The students behind the day-old website – Devjyot Ghoshal, Anand Katakam, Iva Dixit, Indrani Basu, Rishi Iyengar and Aparna Alluri – chose the number 545 because that is the number of seats in the India’s Lok Sabha. The site hit 500 likes on Facebook in just about 36 hours and has over 400 followers on the microblogging site Twitter. The website will offer election trivia and news without any “high-brow, jargon-led, politically-driven journalism” and “will break through the clutter, delivering pieces that’ll interest even the most non-political of readers.” It will make use of charts, graphics and visuals to “tell interesting stories” tailored for online consumption. “This, after all, is the world’s biggest exercise in democracy.

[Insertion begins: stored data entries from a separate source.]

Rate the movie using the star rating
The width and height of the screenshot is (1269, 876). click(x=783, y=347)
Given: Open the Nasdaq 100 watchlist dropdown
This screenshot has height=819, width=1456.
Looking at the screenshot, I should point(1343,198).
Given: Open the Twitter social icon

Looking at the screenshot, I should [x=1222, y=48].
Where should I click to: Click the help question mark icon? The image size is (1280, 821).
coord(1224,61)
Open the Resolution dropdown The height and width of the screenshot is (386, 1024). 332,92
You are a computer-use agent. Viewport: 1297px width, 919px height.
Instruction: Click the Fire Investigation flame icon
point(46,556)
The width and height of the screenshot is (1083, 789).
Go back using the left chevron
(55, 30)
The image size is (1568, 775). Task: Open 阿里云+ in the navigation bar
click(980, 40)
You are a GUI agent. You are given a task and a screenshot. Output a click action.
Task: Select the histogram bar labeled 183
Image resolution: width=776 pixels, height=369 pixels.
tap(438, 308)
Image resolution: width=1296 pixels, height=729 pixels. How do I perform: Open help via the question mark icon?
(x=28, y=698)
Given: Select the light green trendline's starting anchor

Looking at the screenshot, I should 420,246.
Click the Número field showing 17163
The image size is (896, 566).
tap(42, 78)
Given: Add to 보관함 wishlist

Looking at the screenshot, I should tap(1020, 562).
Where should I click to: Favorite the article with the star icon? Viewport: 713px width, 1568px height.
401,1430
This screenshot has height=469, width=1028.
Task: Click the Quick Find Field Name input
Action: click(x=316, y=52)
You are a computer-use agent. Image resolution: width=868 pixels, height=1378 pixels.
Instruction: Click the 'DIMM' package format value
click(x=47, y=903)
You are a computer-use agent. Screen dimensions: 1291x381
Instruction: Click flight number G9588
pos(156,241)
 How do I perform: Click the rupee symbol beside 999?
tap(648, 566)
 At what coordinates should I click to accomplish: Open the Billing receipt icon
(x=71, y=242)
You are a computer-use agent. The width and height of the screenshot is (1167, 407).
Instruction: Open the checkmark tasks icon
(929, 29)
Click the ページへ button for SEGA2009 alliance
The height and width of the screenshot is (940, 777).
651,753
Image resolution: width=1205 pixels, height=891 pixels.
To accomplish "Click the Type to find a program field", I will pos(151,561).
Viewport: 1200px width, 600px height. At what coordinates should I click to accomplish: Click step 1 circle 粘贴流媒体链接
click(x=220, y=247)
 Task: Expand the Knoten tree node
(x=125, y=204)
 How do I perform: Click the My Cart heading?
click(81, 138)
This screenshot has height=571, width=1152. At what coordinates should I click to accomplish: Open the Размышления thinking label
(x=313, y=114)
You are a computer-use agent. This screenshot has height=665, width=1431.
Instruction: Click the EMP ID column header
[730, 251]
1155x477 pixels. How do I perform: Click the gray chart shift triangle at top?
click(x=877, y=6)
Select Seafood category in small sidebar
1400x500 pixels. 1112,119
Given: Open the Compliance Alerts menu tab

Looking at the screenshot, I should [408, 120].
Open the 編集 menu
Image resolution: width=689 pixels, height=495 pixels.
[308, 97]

TheFiveFortyFive. com will try and reinvent how it’s reported, online,” the description of the website said. The website already has posts about India’s first experiment with democracy, Congress vice-president Rahul Gandhi‘s recent first ever interview to a TV news channel as well as about the dressing styles of some of India’s most popular political leaders like BJP prime ministerial candidate Narendra Modi.
A post titled ‘The Rahul Gandhi Interview In Numbers’ breaks down the number of times the Congress scion mentioned words like ‘system’, ‘economy’ and ‘riots’ in his interview to the TV channel. Another post “Dressing for Democracy” talks about India’s “most dapper politicians” “Be it bandhgala, handloom saree or Modi Kurta, dressing for politics doesn’t come easy,” it said.